Exercise - Only lines containing the word "heart" belong in the answer; copy each one from the records.

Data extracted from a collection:
=====
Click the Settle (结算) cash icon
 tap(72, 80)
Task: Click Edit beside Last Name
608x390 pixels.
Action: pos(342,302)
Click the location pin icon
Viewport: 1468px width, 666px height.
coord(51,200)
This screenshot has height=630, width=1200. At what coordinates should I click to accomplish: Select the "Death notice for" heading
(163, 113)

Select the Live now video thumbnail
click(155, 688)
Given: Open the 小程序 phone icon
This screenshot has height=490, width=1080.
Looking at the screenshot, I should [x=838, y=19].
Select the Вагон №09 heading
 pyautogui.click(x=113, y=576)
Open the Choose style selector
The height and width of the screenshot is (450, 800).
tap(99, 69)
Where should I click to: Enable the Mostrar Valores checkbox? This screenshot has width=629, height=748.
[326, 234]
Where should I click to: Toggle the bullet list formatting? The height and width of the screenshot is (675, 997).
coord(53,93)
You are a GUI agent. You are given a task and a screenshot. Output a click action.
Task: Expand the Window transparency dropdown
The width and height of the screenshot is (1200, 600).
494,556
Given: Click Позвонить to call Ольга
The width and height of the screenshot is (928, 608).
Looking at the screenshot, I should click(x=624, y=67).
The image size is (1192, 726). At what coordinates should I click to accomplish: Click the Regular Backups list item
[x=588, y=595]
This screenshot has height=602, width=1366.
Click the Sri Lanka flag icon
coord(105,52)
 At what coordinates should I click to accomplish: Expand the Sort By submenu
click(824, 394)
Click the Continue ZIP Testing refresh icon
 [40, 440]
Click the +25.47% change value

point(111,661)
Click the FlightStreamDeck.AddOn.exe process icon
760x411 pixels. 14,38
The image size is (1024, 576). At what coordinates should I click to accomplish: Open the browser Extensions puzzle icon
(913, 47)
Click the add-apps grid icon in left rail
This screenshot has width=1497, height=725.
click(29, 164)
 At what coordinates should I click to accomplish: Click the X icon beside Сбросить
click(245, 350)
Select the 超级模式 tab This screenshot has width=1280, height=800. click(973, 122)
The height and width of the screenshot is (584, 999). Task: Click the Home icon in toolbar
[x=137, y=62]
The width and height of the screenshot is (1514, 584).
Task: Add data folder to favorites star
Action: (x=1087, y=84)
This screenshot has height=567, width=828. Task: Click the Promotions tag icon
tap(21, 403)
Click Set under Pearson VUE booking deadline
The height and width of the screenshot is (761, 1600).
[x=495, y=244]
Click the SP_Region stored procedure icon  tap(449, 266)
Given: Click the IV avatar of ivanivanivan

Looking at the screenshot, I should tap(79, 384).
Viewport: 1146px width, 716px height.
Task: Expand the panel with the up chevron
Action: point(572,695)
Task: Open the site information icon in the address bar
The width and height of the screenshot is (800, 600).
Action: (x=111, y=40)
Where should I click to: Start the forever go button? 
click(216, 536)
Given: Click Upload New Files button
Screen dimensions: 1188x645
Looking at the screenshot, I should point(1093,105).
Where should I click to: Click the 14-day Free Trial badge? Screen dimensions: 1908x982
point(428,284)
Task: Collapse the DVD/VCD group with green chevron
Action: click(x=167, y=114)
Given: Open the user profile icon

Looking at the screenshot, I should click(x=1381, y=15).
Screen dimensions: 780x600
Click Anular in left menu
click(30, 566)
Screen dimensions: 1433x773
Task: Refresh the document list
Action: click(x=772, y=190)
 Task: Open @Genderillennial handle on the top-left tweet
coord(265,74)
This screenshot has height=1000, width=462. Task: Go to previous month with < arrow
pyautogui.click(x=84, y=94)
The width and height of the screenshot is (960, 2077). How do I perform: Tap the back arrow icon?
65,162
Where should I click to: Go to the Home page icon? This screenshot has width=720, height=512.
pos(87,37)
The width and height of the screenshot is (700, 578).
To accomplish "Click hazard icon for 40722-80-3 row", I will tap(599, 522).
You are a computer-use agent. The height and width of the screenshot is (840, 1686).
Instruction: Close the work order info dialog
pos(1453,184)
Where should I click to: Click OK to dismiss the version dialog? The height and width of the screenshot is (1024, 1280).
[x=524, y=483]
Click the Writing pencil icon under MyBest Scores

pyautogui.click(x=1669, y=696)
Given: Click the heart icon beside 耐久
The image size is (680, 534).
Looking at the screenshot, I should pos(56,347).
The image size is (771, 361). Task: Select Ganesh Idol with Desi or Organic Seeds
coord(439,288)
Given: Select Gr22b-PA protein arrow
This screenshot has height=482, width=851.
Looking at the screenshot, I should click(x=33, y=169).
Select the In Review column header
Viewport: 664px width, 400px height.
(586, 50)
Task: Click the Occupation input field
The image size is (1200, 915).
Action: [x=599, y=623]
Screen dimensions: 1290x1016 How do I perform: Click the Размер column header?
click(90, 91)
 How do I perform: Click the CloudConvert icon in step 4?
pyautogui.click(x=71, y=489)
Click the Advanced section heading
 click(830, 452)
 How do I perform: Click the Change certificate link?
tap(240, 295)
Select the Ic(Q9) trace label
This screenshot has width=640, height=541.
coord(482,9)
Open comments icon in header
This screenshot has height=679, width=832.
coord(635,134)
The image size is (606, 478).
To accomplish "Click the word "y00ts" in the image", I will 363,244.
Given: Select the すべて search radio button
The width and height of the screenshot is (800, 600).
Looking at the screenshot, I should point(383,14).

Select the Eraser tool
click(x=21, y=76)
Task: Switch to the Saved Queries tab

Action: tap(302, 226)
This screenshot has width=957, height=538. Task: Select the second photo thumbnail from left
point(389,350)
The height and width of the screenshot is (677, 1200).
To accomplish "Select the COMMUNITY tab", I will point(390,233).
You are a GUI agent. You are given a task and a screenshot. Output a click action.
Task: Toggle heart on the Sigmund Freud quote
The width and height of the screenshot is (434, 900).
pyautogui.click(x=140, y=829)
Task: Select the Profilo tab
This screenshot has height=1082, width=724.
=====
Response to the exercise -
Given: Click the heart icon beside 耐久
Task: Toggle heart on the Sigmund Freud quote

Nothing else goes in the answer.